(SUPPLIED INFORMATION)

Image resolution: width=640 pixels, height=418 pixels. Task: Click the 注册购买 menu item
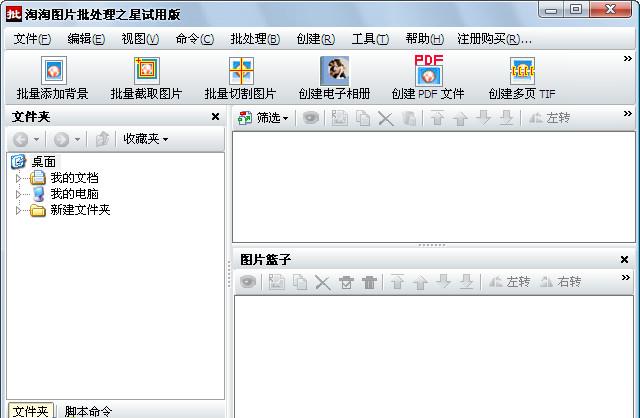point(494,39)
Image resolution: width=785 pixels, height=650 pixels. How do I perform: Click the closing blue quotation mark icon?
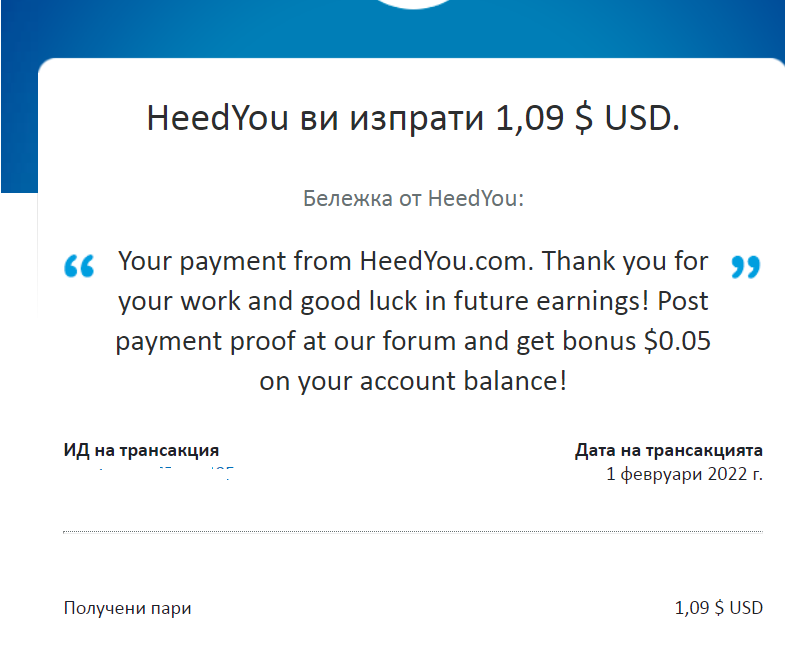[745, 267]
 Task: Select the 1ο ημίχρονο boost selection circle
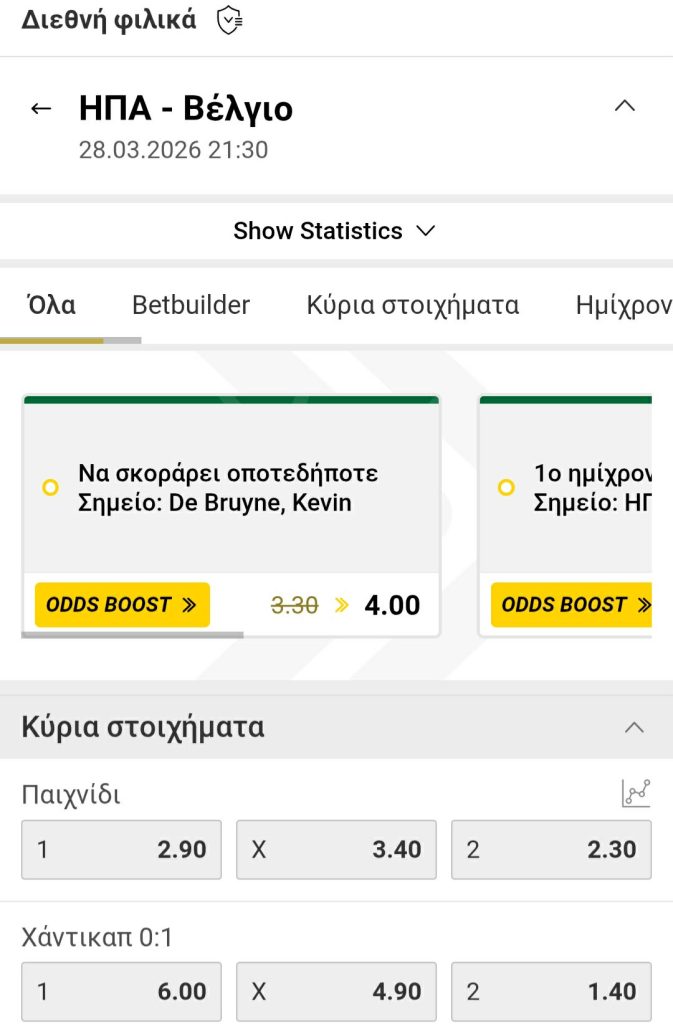(x=506, y=488)
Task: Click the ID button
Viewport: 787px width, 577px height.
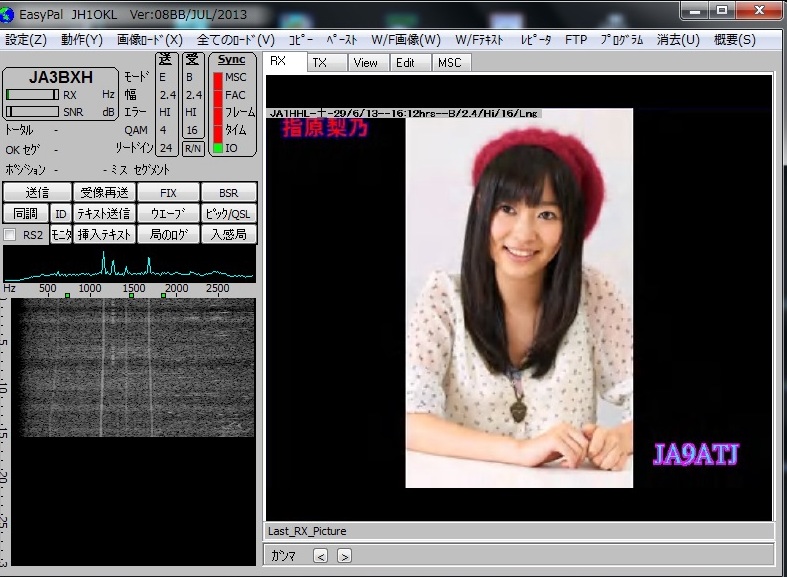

(End SUPPLIED INFORMATION)

TO DO
Skipping every picture, reproduce the records word for word.

RESPONSE BOX
Image resolution: width=640 pixels, height=418 pixels. Task: Click the 注册购买 menu item
point(494,39)
Image resolution: width=785 pixels, height=650 pixels. How do I perform: Click the closing blue quotation mark icon?
[745, 267]
 Task: Select the 1ο ημίχρονο boost selection circle
(x=506, y=488)
Task: Click the ID button
Viewport: 787px width, 577px height.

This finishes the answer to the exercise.